- [WORK INSTRUCTION]:
Write out, word for word and with no pictures, each line below from the one containing "Where should I" through the one containing "Task: Click zoom icon on LF Door image", both included, and no other line.

- [MATERIAL FOR THIS EXERCISE]:
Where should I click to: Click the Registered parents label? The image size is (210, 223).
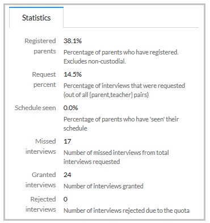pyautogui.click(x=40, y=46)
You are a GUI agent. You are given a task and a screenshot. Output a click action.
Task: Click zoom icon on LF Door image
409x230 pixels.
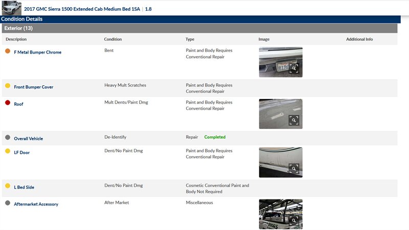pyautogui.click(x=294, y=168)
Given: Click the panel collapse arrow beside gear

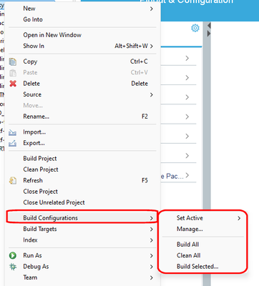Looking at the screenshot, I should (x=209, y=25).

--

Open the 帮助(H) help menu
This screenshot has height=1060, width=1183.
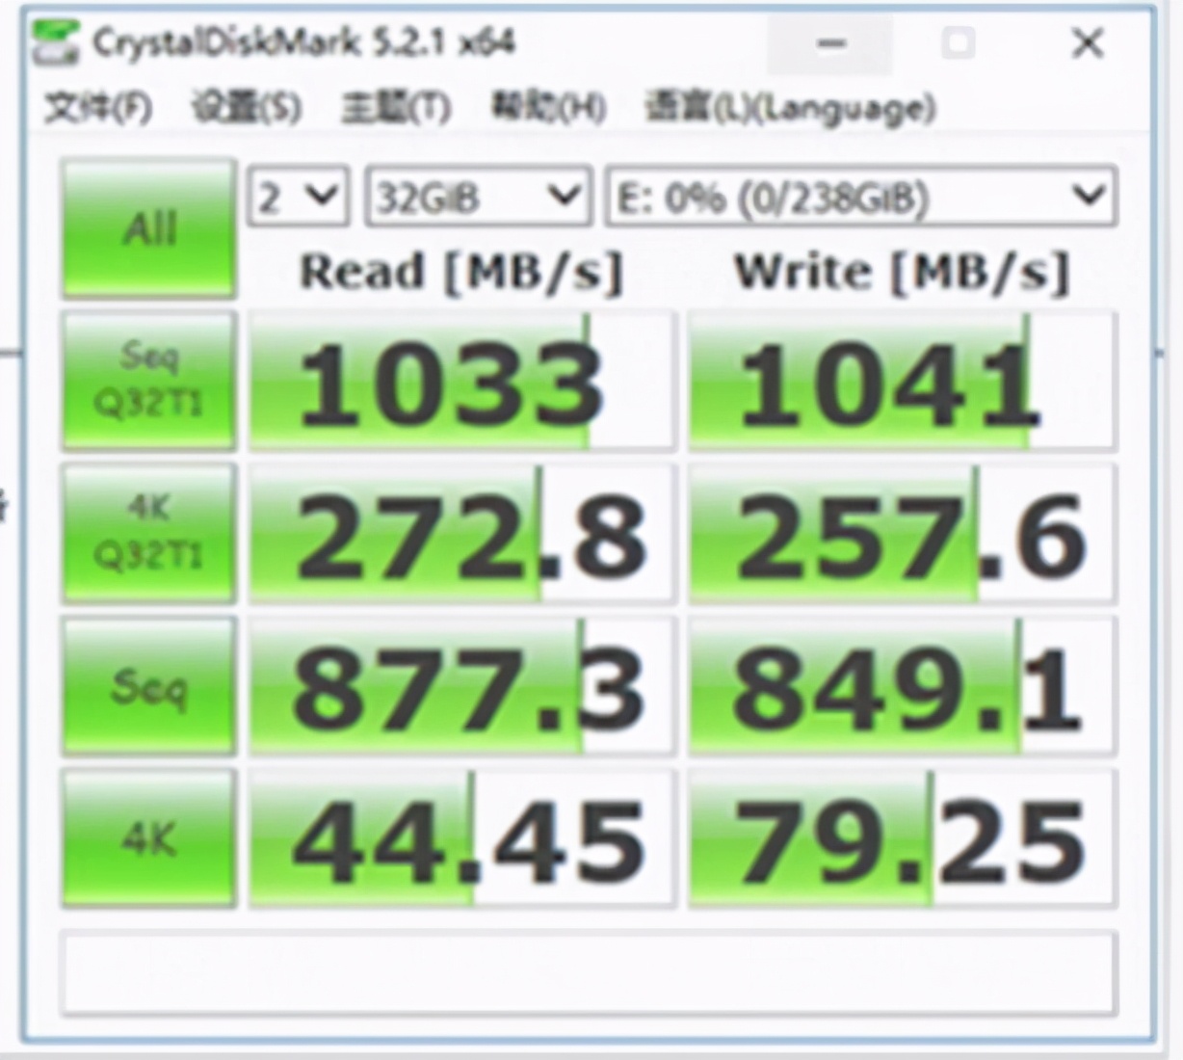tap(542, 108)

- [SOLUTION TO THIS TASK]:
Where should I click to: Click the Registered parents label? The image size is (210, 223).
pyautogui.click(x=40, y=46)
You are a GUI agent. You are given a task and a screenshot. Output a click action.
Task: Click zoom icon on LF Door image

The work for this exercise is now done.